EXERCISE DIRECTIONS. Reproduce the XSLT question below in full, word for word and unchanged.

SUPPLIED TEXT.
***

Reputation: 188
I have an xml structure that looks like this:
<Person>
<ID> 123 </ID>
<Type> L </Type>
</Person>
<Person>
<ID> 456 </ID>
<Type> N </Type>
</Person>
<Person>
<ID> 123 </ID>
<Type> U </Type>
</Person>
Person is repeating, unlimited, but I only care about these 3 "types". I would like to somehow only select based on Type, but prioritize it, somehow.
I need to always choose the ID when type is L, regardless of what else is there. If L isn't there, choose N, and if N isn't there, U. Finally if U isn't there, don't output a node at all.
I've tried nested choose: (I apologize if this is syntactically incorrect, I'm manually typing to remove complexity.
<xsl:choose>
<xsl:when test = "Person/Type='L'>
<L-ID>
<xsl:value-of "Person[Type = 'L']/ID" />
</L-ID>
</xsl:when>
<xsl:otherwise>
<xsl:when test = "Person/Type='N'>
<N-ID>
<xsl:value-of "Person[Type = 'N']/ID" />
</N-ID>
</xsl:when>
<xsl:otherwise>
<xsl:when test = "Person/Type='U'>
<U-ID>
<xsl:value-of "Person[Type = 'U']/ID" />
</U-ID>
</xsl:when>
</xsl:otherwise>
</xsl:otherwise>
</xsl:choose>
I've also thought of maybe using a combination of Ifs and Chooses but I can't quite wrap my head around the three conditions. I've tried mapping out truth tables, and just can't get it to do what I want.

***

DATASET EXTRACT.
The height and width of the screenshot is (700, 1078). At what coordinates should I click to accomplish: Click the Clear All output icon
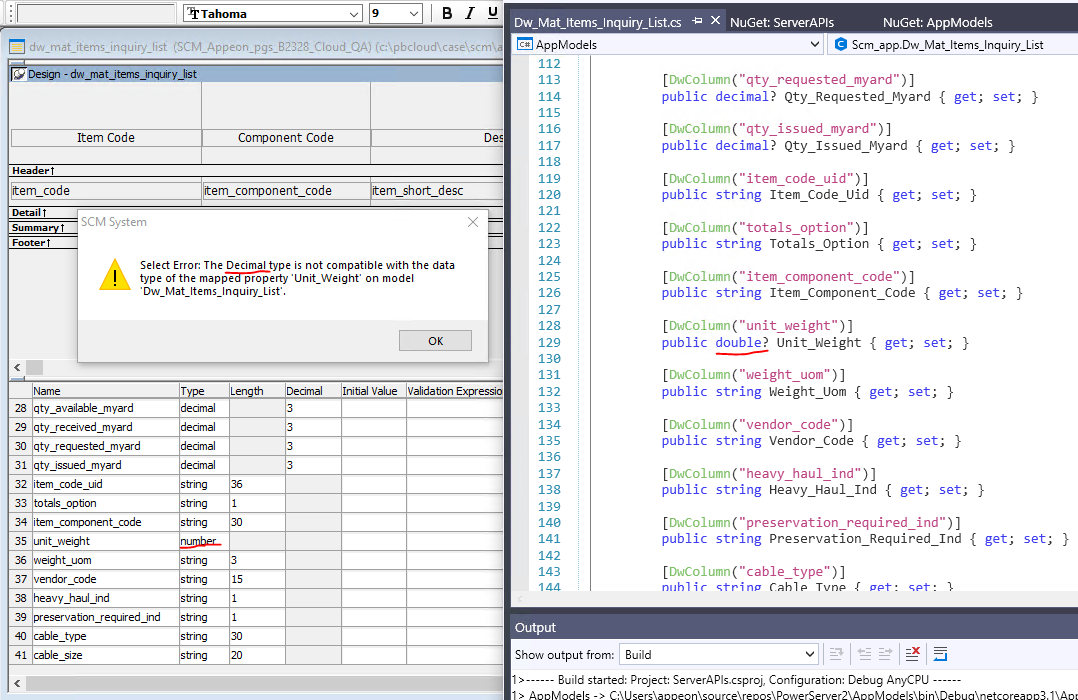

***

ANSWER TO THIS EXERCISE.
Reputation: 188
I have an xml structure that looks like this:
<Person>
<ID> 123 </ID>
<Type> L </Type>
</Person>
<Person>
<ID> 456 </ID>
<Type> N </Type>
</Person>
<Person>
<ID> 123 </ID>
<Type> U </Type>
</Person>
Person is repeating, unlimited, but I only care about these 3 "types". I would like to somehow only select based on Type, but prioritize it, somehow.
I need to always choose the ID when type is L, regardless of what else is there. If L isn't there, choose N, and if N isn't there, U. Finally if U isn't there, don't output a node at all.
I've tried nested choose: (I apologize if this is syntactically incorrect, I'm manually typing to remove complexity.
<xsl:choose>
<xsl:when test = "Person/Type='L'>
<L-ID>
<xsl:value-of "Person[Type = 'L']/ID" />
</L-ID>
</xsl:when>
<xsl:otherwise>
<xsl:when test = "Person/Type='N'>
<N-ID>
<xsl:value-of "Person[Type = 'N']/ID" />
</N-ID>
</xsl:when>
<xsl:otherwise>
<xsl:when test = "Person/Type='U'>
<U-ID>
<xsl:value-of "Person[Type = 'U']/ID" />
</U-ID>
</xsl:when>
</xsl:otherwise>
</xsl:otherwise>
</xsl:choose>
I've also thought of maybe using a combination of Ifs and Chooses but I can't quite wrap my head around the three conditions. I've tried mapping out truth tables, and just can't get it to do what I want.